Tyler Hansbrough hosts free Raleigh golf clinic for local youth
Tyler Hansbrough joined 60 Triangle kids at TriGolf, pairing golf lessons with a free access program that gives youth tee times for $5 or less.

Sixty young golfers from the YMCA of the Triangle and several area Boys & Girls Clubs spent time at TriGolf in Raleigh with Tyler Hansbrough, a former UNC star and retired NBA player whose name still carries weight across North Carolina. The free clinic, called Golf With Us, put a familiar sports figure in front of local youth, but the bigger story was access: a structured effort to make golf feel less distant, less expensive and more connected to neighborhood programs.

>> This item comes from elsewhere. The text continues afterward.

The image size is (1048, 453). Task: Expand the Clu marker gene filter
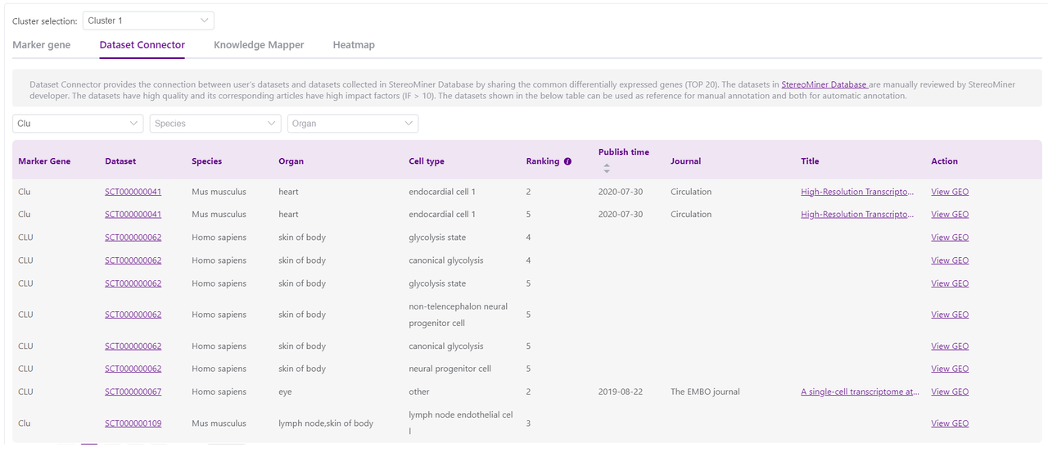[78, 124]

At the Raleigh facility, the children worked on putting, chipping and their swings with Hansbrough and Triangle golf pros. Bank of America organized the clinic with local youth programs, turning the event into more than a meet-and-greet. For kids who may not otherwise get time on a course or instruction from working golf pros, the setting offered a direct introduction to the game in a place built for learning.

The event also tied into a broader push by Bank of America to bring more children into golf. The company launched Golf with Us in April 2025, offering youth ages 6 to 18 a free one-year membership to Youth on Course. That membership gives young golfers access to tee times for $5 or less at thousands of courses across 97 markets. Bank of America said the program drew nearly 100,000 youth participants in its first year, including more than 22,000 girls, and later expanded after more than 50,000 young golfers signed up.

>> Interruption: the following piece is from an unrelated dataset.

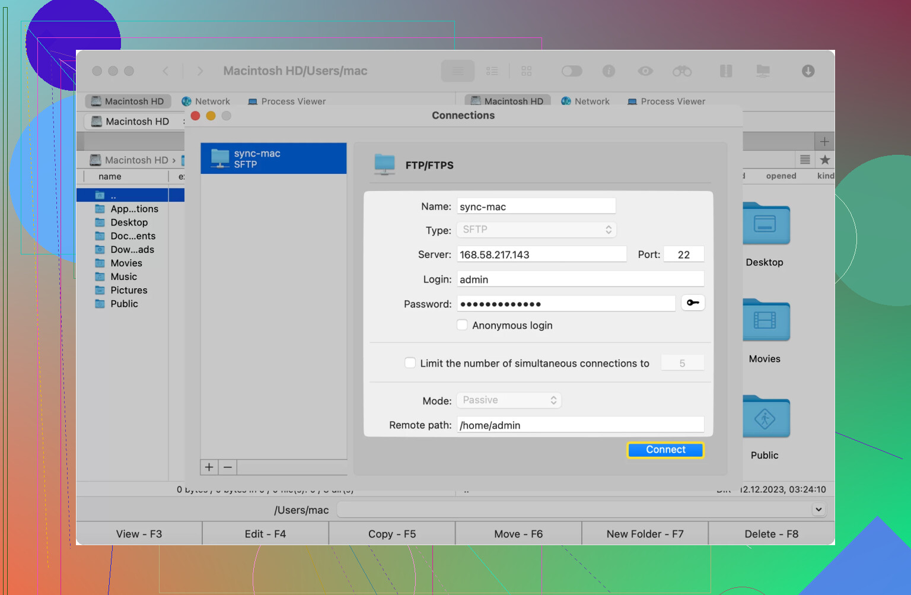Check Limit simultaneous connections option
Screen dimensions: 911x595
click(410, 363)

Hansbrough’s appearance gave the Raleigh clinic an added local pull. He remains one of the most recognizable basketball names in North Carolina, and his inclusion among the 2026 inductees into the N.C. Sports Hall of Fame reinforced that standing. In a setting like TriGolf, that recognition matters. It can help draw attention to a clinic that is really about lowering barriers, building confidence and making sure children in Wake County see golf as a sport they can enter, not just watch from a distance.

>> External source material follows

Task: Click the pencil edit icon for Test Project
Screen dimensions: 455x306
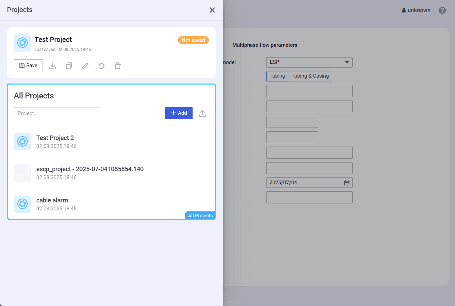Action: [x=85, y=66]
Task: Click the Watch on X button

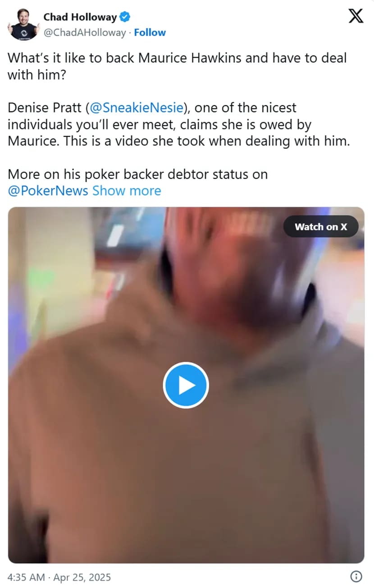Action: (x=321, y=227)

For Raleigh families and the youth organizations that brought children to the clinic, the value was practical as much as symbolic. It was a free session, backed by a national bank and delivered through local partners, with a clear path to continued play through Youth on Course. In a county where access to sports often depends on cost, transportation and connections, that combination of a well-known North Carolina athlete and a low-cost entry point may matter well beyond one afternoon on the range.